Il professionista delegato, in virtù dei poteri di delega ex art. 591 bis c.p.c., può assegnare al creditore procedente e agli eventuali intervenuti, un termine per il pagamento del contributo di cui all’art. 18-bis del d.P.R. 30 maggio 2002, n. 115 necessario per la pubblicazione dell’avviso di vendita sul portale telematico. Il mancato tempestivo pagamento del creditore porta all’estinzione della procedura esecutiva.

Questo il principio sancito dal Tribunale di Barcellona Pozzo di Gotto.

La fattispecie trae origine dal reclamo proposto avverso l’ordinanza di estinzione della procedura esecutiva immobiliare ex art. art. 631 bis c.p.c. pronunciata dal giudice dell’esecuzione a seguito del mancato rispetto dei termini fissati dal professionista delegato per il pagamento del contributo dovuto per la pubblicazione sul portale delle vendite pubbliche.

Il reclamante, a fondamento delle proprie ragioni, ha sostenuto che tale provvedimento estintivo ai sensi del citato  art. 631 bis c.p.c., sarebbe potuto derivare esclusivamente dal mancato rispetto di un termine fissato dal giudice e non dunque dal professionista delegato.

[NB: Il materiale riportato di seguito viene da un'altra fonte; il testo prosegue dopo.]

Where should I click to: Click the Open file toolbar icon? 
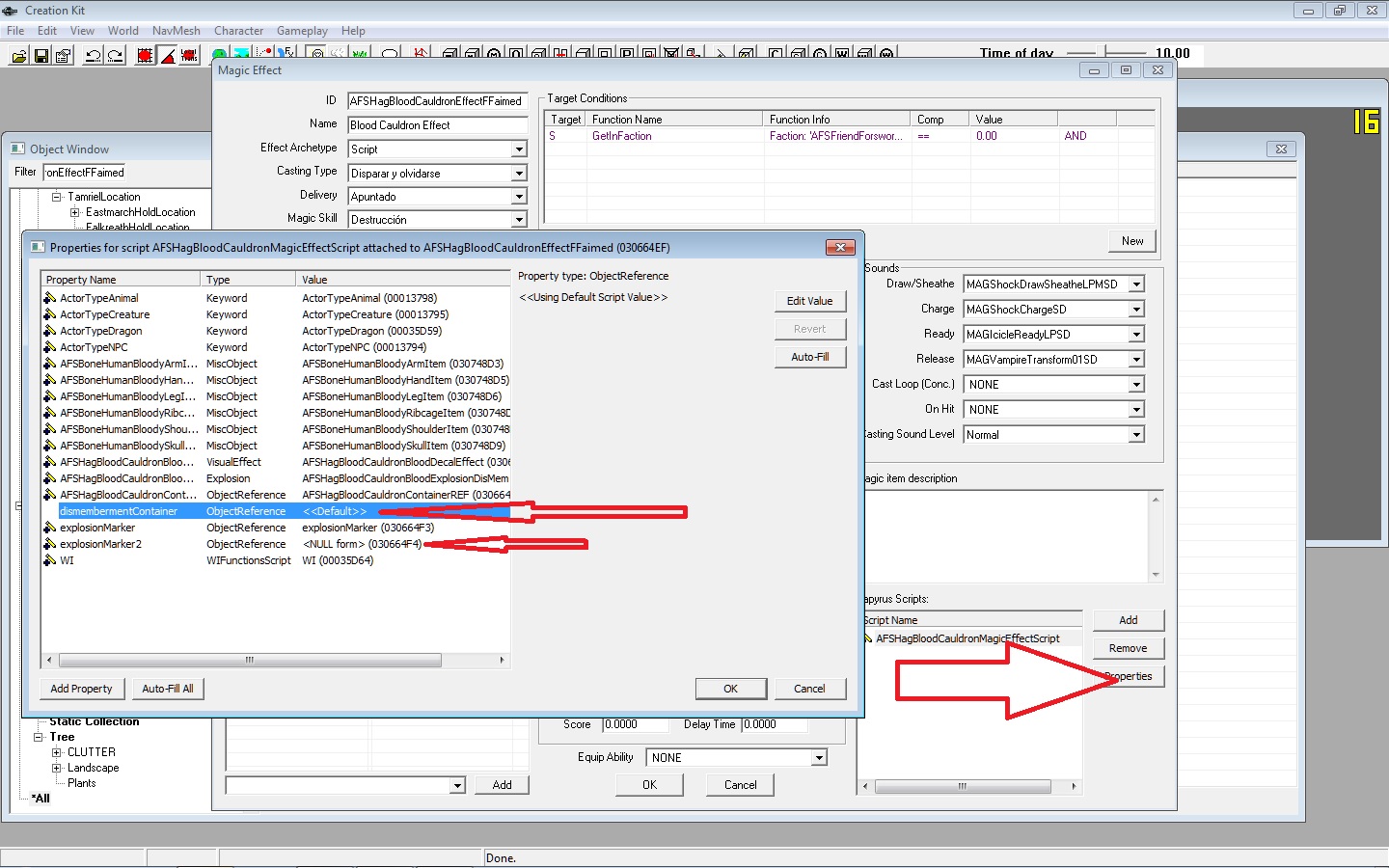(x=18, y=56)
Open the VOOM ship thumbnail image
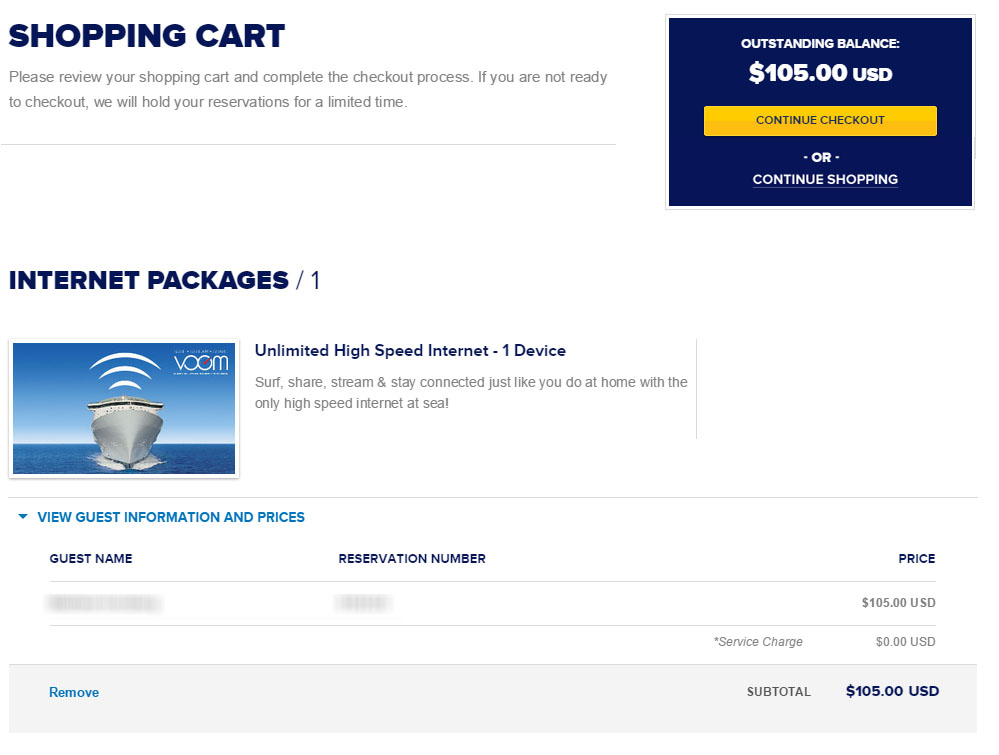The image size is (999, 755). [124, 408]
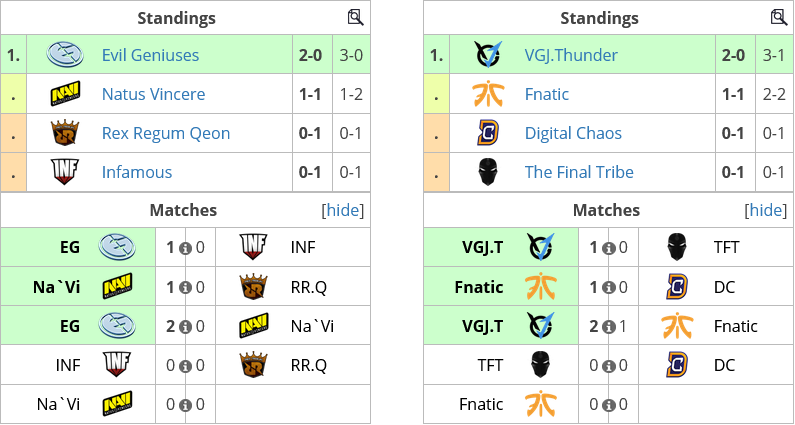Open the Fnatic team link in the standings
This screenshot has width=795, height=425.
pyautogui.click(x=547, y=94)
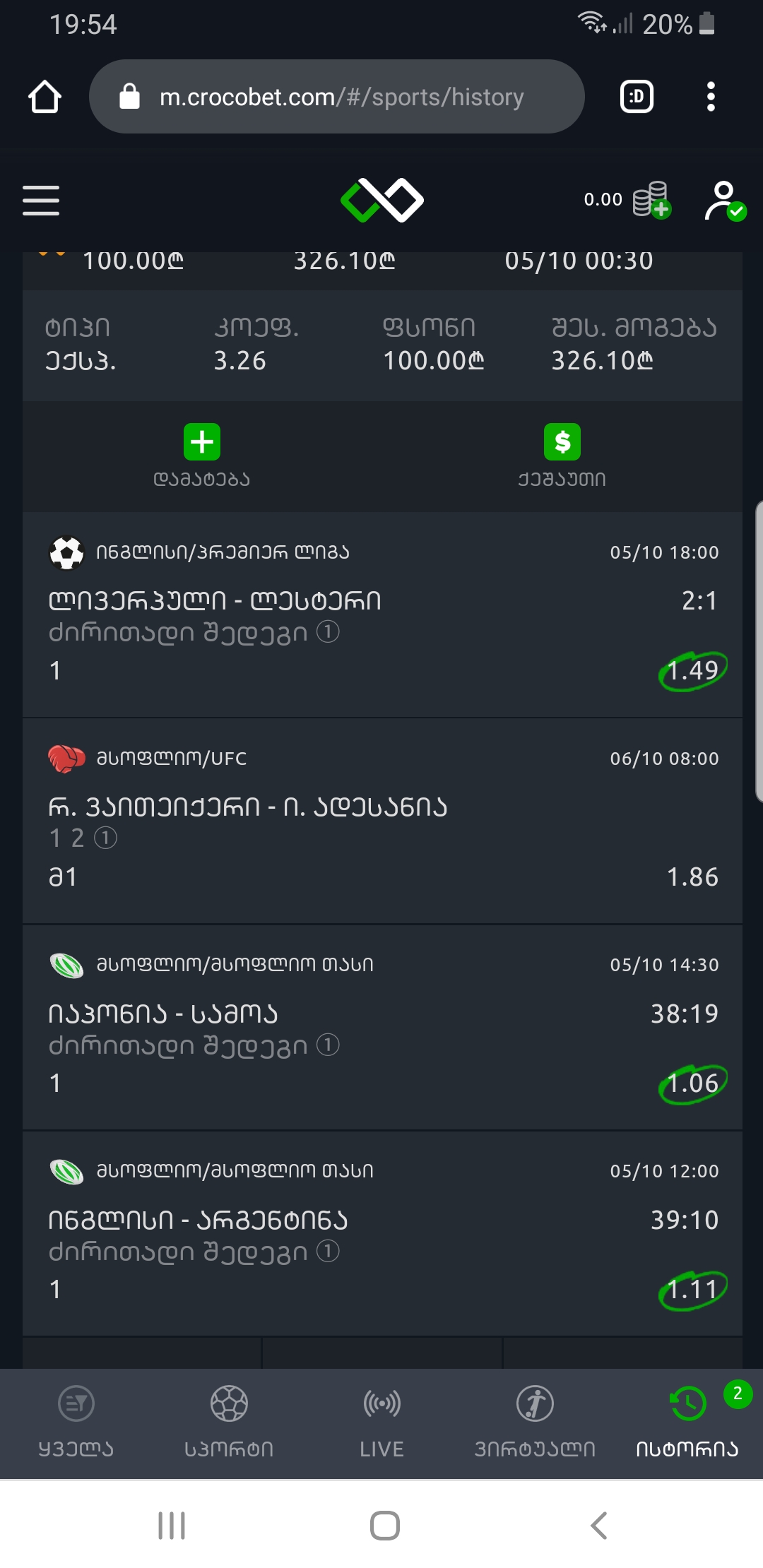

Il creditore procedente ha altresì argomentato ritenendo che il pagamento, seppure in ritardo, sia comunque avvenuto prima della pronuncia di estinzione e che, pertanto, dovesse essere considerato ammissibile.

Il Collegio del Tribunale di Barcellona Pozzo di Gotto, investito dell’esame della fattispecie, ha rigettato il reclamo proposto, ripercorrendo il ruolo e le funzioni a cui è preposto il professionista delegato in forza dei poteri di delega conferiti con l’ordinanza ex art. 591 bis c.p.c.

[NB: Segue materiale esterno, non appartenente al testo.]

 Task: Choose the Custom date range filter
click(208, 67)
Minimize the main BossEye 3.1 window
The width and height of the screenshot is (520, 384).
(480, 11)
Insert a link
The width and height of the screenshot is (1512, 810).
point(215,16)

Nello specifico, la citata sentenza delinea la figura del delegato alla vendita non come accessoria, nè tantomeno ausiliaria del giudice, bensì come sostitutiva di quest’ultimo.

Il professionista ha dunque dei poteri autoritativi e certificativi ed è incaricato di tutti gli adempimenti di cui all’art. 570- 576 c.p.c., confluenti in un ruolo di direzione generale del processo esecutivo a partire dalla fase successiva all’udienza ex art. 569 c.p.c. e sino alla predisposizione del progetto di distruzione. Tra questi vi è sicuramente quello di assegnare dei termini ai creditori per l’adempimento di attività strettamente connesse alle funzioni a cui è preposto.

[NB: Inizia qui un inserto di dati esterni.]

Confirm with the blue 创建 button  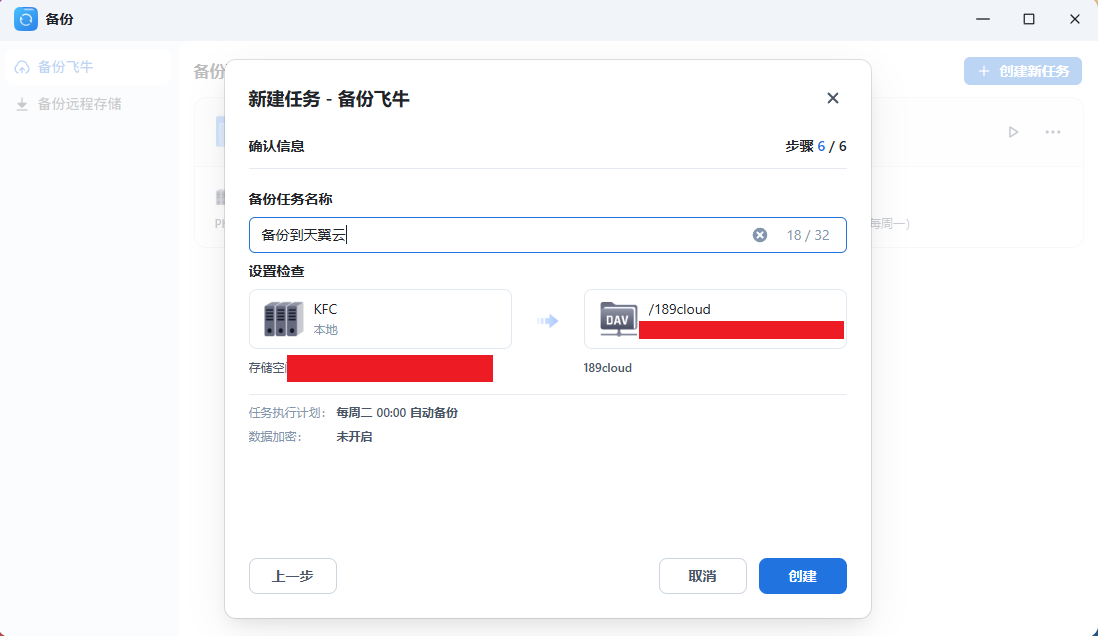pyautogui.click(x=802, y=576)
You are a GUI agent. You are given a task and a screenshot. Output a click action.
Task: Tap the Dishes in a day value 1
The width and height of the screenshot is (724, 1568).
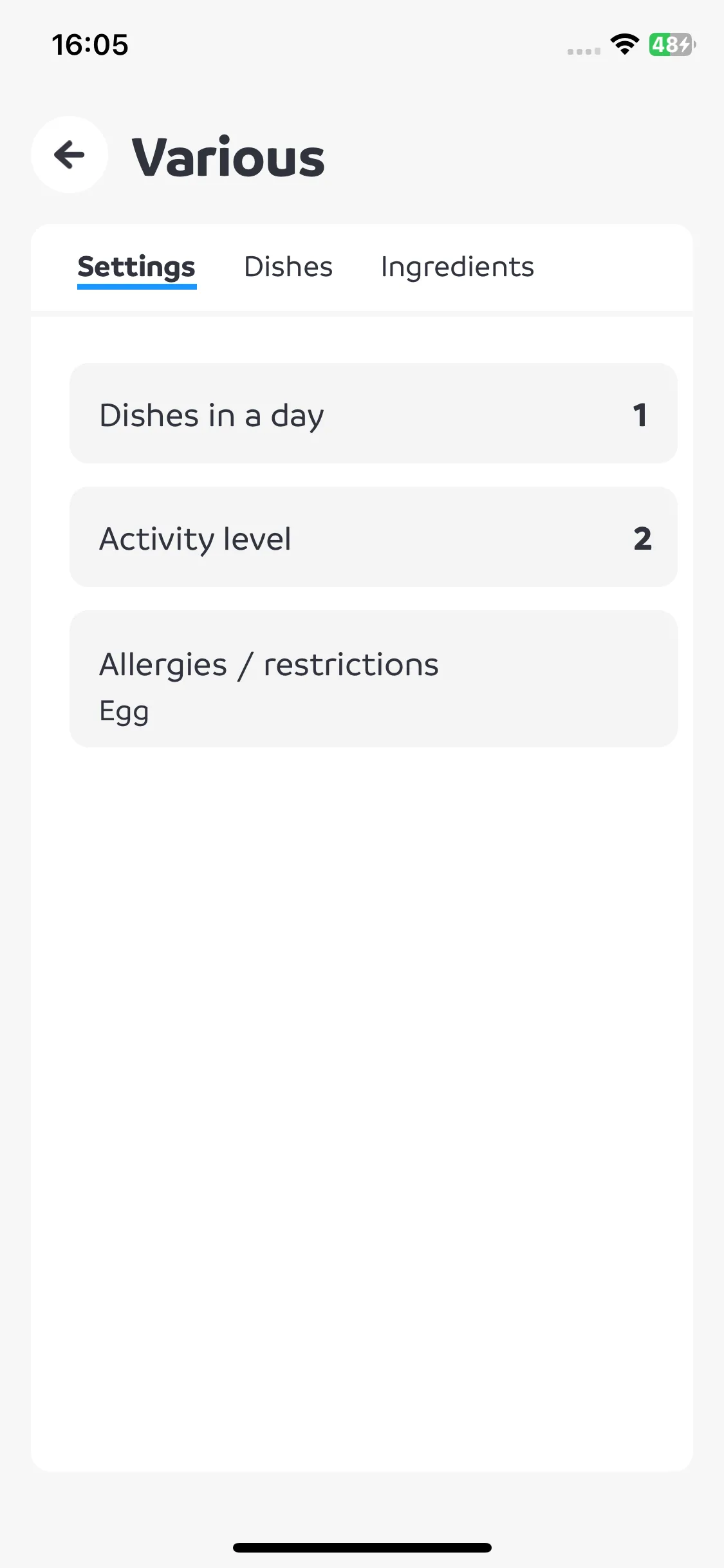pos(640,415)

In virtù del suddetto potere sostitutivo, il delegato può pertanto assegnare un termine alle parti, la cui violazione comporta l’estinzione della procedura ed esclude la necessità di un intervento da parte del giudice dell’esecuzione.

Per tale ragione, il Tribunale investito della questione non ha ritenuto meritevoli di accoglimento le doglianze sollevate dalla ricorrente, e ha confermato il provvedimento oggetto di reclamo, statuendo che l’estinzione pronunciata ai sensi dell’art. 631 bis c.p.c. fosse meramente dichiarativa di una fattispecie estintiva già verificatasi e i cui effetti si erano già realizzati.